Blood clots are an essential fact of life. When your body suffers an injury, blood clotting at the meander will stop you losing too much blood. But sometimes blood clotting can cause serious complications.
When blood clots shape inside the body, in arteries or veins, they can disrupt the flow of blood to important organs. Too much clotting inside your body can lead to conditions including apoplexy, heart attack, organ injury or deep vein thrombosis( DVT ).
But if the blood doesn’t coagulate enough or is too slow to coagulate, this can also have serious implications for our health and is often referred to as a bleed ailment. A physician typically prescribes blood-thickening drugs that can help with clotting, but many natural foods can also succor coagulate the blood and supersede missing clotting agents.
Bleeding disorders develop when your blood can’t clot properly. Most bleeding disorders are genetic and inherited from a parent or other close relative.
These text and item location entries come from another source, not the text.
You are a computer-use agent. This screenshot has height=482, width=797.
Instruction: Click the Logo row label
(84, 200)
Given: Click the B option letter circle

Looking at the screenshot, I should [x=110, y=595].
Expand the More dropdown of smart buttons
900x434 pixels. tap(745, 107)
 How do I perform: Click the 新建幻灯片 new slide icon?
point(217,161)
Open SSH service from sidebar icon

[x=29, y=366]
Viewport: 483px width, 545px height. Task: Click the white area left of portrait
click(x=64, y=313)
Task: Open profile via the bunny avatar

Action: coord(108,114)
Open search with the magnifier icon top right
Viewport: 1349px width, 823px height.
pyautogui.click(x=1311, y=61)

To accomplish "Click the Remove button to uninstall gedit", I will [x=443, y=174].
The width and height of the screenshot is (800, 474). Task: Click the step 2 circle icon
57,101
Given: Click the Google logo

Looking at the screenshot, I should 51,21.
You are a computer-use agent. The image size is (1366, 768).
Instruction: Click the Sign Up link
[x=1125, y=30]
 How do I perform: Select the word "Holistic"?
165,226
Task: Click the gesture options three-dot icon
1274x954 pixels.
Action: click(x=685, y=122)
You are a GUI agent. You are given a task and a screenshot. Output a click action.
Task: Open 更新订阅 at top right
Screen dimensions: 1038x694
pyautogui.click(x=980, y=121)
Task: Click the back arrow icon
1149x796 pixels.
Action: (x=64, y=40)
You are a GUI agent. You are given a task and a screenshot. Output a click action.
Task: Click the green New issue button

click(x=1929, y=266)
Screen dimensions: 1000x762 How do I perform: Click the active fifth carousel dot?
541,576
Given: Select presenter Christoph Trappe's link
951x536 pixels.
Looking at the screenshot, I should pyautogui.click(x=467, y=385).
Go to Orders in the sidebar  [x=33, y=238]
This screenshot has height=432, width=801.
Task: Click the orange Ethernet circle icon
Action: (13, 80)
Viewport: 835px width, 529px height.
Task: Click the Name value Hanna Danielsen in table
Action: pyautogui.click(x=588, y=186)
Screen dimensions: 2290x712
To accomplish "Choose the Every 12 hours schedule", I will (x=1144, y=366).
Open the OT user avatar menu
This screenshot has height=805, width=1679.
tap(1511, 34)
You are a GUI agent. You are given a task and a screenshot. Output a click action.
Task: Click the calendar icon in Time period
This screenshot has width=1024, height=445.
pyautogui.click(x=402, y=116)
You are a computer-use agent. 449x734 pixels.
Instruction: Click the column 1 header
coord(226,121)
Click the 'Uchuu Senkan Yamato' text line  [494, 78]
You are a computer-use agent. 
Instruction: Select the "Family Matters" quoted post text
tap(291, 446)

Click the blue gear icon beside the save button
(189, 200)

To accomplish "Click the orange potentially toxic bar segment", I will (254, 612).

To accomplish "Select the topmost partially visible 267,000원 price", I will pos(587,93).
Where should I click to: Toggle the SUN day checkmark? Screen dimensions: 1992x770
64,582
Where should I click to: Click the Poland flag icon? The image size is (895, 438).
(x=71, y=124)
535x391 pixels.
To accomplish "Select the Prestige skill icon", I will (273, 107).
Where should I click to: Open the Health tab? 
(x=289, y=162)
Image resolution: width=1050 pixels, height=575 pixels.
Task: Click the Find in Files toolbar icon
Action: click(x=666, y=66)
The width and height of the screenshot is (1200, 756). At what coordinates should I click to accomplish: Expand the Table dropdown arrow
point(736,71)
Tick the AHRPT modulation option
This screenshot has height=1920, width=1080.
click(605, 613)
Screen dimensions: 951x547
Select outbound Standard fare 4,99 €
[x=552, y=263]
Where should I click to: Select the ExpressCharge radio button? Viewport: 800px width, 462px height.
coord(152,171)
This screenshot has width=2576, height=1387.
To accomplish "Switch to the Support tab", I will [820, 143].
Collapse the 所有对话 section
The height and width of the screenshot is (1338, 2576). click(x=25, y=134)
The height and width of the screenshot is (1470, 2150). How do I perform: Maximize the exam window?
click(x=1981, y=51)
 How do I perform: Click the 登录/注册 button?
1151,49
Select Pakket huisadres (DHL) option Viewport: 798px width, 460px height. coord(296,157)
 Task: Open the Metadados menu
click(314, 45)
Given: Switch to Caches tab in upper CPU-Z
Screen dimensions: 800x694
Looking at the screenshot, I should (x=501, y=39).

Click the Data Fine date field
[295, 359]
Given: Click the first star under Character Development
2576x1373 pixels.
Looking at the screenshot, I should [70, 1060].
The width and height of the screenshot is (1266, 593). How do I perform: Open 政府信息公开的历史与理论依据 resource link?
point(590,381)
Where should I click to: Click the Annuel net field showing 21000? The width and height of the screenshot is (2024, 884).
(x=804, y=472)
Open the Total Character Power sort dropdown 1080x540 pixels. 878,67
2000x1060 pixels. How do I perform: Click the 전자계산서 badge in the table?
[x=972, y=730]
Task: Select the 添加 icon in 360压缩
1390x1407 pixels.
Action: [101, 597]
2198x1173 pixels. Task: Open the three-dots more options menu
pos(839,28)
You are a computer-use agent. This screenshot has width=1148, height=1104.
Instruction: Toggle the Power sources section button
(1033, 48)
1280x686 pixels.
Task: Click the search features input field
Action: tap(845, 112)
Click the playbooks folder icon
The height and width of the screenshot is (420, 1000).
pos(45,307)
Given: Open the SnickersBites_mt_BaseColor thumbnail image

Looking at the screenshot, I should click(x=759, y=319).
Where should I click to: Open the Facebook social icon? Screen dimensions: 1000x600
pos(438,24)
However, some disorders are acquired as a result of other medical conditions like liver disease, a low red blood cell count, a deficiency of vitamin K or even as a side effect of certain medications.
Fortunately, genetic diseases that cause bleeding disorders are quite rare, it’s estimated that only 20,000 people, mostly male, have the most well-known bleeding disorder, hemophilia in the U.S. Von Willebrand disease is more common, being found in approximately 1 percent of the U.S. population, both male and female. Acquired bleeding disorders can sometimes occur spontaneously or develop later in life.